Les deux infirmières du Texas infectées par le virus Ebola sont guéries et l'une d'elle, Nina Pham, est sortie de la clinique des Instituts américains de la santé (NIH) où elle a été traitée, ont annoncé vendredi les responsables médicaux.

"J'ai une très bonne nouvelle: Nina n'a plus de trace du virus", a déclaré le Dr Anthony Fauci, directeur de l'Institut national des allergies et des maladies infectieuses (NIAID), lors d'une conférence de presse avec les principaux responsables des NIH et l'équipe soignante.

"Elle se sent bien et a une excellente mine", a-t-il ajouté, précisant que les NIH avaient effectué cinq tests qui ont tous été négatifs au virus.

Prenant ensuite la parole, la jeune infirmière accompagnée de ses proches, notamment sa mère, a "remercié Dieu, (sa) famille et (ses) amis".

"Je suis en convalescence", a-t-elle poursuivi en lisant un texte, affirmant qu'elle pensait à "tant d'autres qui n'ont pas été aussi chanceux".

L'infirmière avait été admise au centre clinique des NIH le 16 octobre avec une infection après avoir été contaminée --tout comme une seconde infirmière, Amber Vinson-- en soignant un patient libérien, Thomas Eric Duncan, dans un hôpital de Dallas (Texas, sud).Ce dernier est décédé le 8 octobre.

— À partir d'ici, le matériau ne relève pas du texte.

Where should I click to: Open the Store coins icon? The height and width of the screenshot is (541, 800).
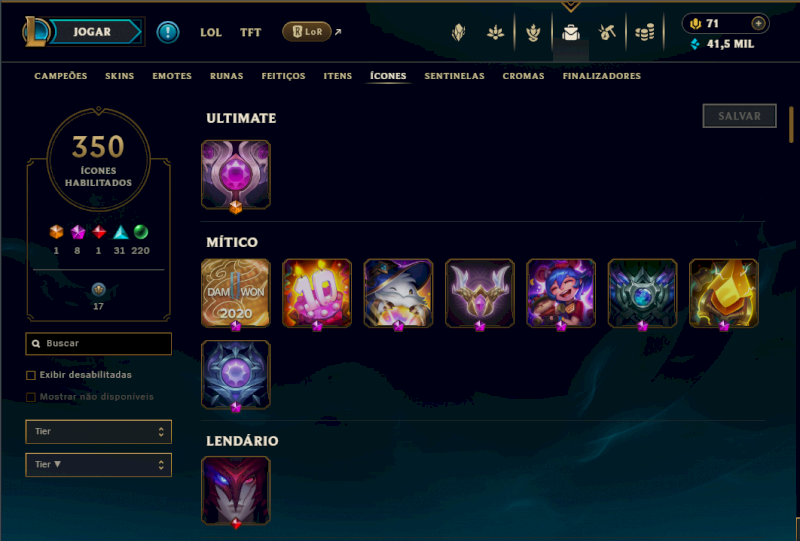coord(644,33)
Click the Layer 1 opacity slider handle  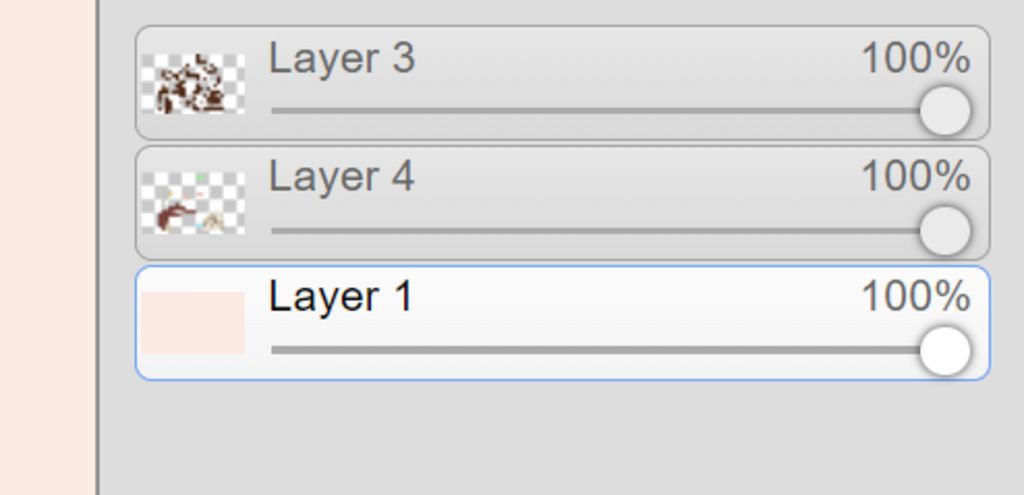tap(945, 351)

Peu après vendredi, l'hôpital Emory près d'Atlanta (Géorgie, sud-est) a indiqué qu'Amber Vinson "n'avait plus de trace du virus Ebola" dans son sang, confirmant ce que sa famille avait annoncé mercredi soir.

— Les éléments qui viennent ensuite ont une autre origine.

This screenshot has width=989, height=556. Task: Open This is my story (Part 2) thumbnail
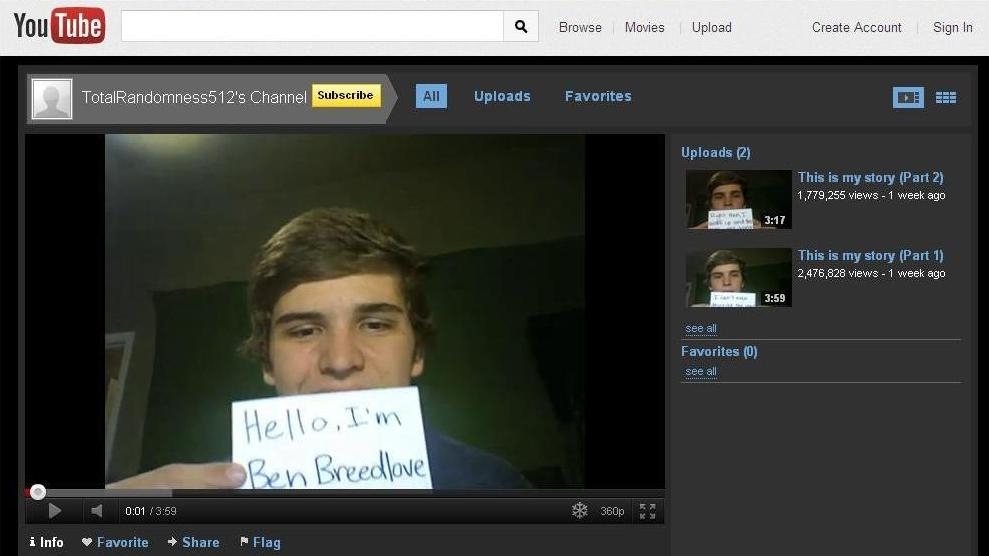tap(738, 199)
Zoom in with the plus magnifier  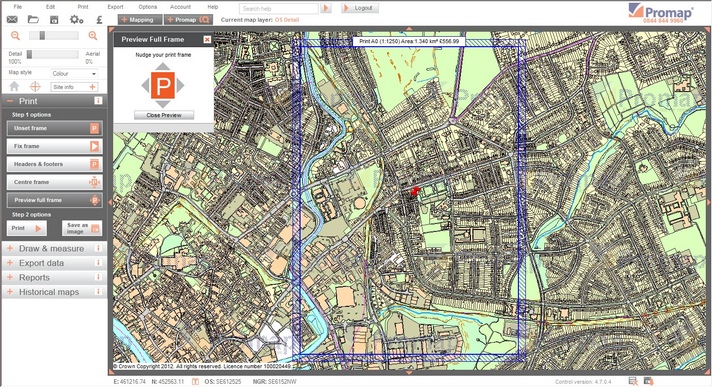93,36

L'hôpital précise aussi dans son communiqué "qu'Amber Vinson fait de bons progrès avec son traitement contre l'infection par le virus Ebola, mais reste encore hospitalisée pour continuer à recevoir des soins", soulignant "ne pas encore avoir de date pour sa sortie".

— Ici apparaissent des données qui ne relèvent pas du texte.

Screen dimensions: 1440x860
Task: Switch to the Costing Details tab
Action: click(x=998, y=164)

"Nous savons tous que davantage de traitements seront nécessaires pour qu'Amber retrouve toutes ses forces, mais les derniers développements ont sincèrement répondu à nos prières", avait dit mercredi soir sa mère.

 

- Quarantaine: possibles mesures renforcées -

Le président Barack Obama a reçu Nina Pham vendredi en début d'après-midi à la Maison Blanche, avant son retour au Texas.M. Obama avait fait part de son optimisme mercredi face à l'évolution de la situation concernant Ebola aux Etats-Unis.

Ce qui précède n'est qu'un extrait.